Plaintiff filed a memorandum of costs on October 29, 2025, listing their costs as $870 in filing and motion fees and $72.61 in service costs, coming to a total of $942.61.
II. Burdens on Summary Judgment
A. Generally
Summary adjudication “shall be granted if all the papers submitted show that there is no triable issue as to any material fact and that the moving party is entitled to a judgment as a matter of law.” CCP § 437c(c). All evidence and inferences drawn reasonably drawn therefrom must be viewed in the light most favorable to the party opposing summary adjudication. Aguilar v. Atlantic Richfield Co. (2001) 25 Cal.4th 826, 843.
“A plaintiff moving for summary judgment “bears the burden of persuasion that ‘each element of’ the ‘cause of action’ in question has been ‘proved,’ and hence that ‘there is no defense’ thereto.” Thompson v. Ioane (2017) 11 Cal.App.5th 1180, 1195; citing Aguilar v. Atlantic Richfield Co. (2001) 25 Cal.4th 826, 850.
If a plaintiff meets its initial burden moving for summary judgment, the burden shifts to the defendant to provide sufficient evidence to raise a triable issue of fact as to the defense asserted. CCP § 437c(p)(1). An issue of fact exists if “the evidence would allow a reasonable trier of fact to find the underlying fact in favor of the party opposing the motion in accordance with the applicable standard of proof.” Aguilar, 25 Cal.4th at 845.

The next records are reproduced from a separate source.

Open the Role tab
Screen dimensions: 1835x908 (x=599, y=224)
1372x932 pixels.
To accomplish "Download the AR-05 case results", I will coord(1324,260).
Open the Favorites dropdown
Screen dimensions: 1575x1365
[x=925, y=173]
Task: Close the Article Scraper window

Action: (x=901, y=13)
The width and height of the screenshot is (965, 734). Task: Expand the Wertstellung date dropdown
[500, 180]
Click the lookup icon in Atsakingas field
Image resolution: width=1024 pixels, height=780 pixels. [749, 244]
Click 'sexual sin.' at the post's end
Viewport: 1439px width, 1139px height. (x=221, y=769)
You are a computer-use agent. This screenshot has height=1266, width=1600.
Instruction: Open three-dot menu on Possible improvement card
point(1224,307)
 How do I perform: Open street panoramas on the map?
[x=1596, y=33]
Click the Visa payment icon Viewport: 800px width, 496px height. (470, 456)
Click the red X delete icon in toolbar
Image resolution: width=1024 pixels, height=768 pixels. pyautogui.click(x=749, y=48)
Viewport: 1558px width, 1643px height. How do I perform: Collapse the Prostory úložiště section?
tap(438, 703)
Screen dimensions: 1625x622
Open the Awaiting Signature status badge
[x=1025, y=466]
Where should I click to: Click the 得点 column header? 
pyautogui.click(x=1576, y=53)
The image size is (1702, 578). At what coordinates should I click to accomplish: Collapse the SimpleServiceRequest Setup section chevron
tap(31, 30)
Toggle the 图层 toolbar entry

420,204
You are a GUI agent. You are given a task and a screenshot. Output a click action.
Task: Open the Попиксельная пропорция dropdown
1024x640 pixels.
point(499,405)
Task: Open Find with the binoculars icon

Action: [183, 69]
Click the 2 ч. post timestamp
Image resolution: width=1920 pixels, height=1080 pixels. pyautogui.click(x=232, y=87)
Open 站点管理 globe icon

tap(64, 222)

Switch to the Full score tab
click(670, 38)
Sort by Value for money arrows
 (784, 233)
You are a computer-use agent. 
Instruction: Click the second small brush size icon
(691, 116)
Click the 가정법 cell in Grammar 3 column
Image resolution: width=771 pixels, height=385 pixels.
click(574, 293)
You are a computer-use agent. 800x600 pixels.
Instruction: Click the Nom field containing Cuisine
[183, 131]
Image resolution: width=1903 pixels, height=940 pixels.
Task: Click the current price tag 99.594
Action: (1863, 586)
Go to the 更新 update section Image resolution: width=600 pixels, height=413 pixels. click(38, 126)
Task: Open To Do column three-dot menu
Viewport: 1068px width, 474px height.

A moving party does not meet its initial burden if some “reasonable inference” can be drawn from the moving party’s own evidence which creates a triable issue of material fact. See, e.g. Conn v. National Can Corp. (1981) 124 Cal.App.3d 630, 637; Binder v. Aetna Life Ins. Co. (1999) 75 Cal.App.4th 832, 840. All the papers submitted must be considered in determining whether or not there is a triable issue of any material fact. CCP § 437c(c).
B. Breach of Contract
Breach of written contract has a four-year statute of limitations. Civ. Code § 337(a). A cause of action for breach of contract requires a Plaintiff to prove: 1) the existence of a contract; 2) plaintiff’s performance or excuse for non-performance; 3) defendant’s breach; and 4) the resulting damages. Reichert v. General Ins. Co. of America (1968) 68 Cal.2d 822, 830.
III. Plaintiffs Shift Their Burden
Plaintiff has presented facts proving each element of their cause of action for breach of contract. Plaintiff also presents evidence showing the amount of damages, $17,819.45, and costs, $942.61. Therefore, Plaintiff has shifted their burden. There is no opposition. Plaintiff’s motion for summary judgment is GRANTED in the amount of $18,762.06.
Plaintiff’s counsel shall submit a written order to the court consistent with this tentative ruling and in compliance with Rule of Court 3.1312(a) and (b). Thereafter the Court will sign the proposed judgment.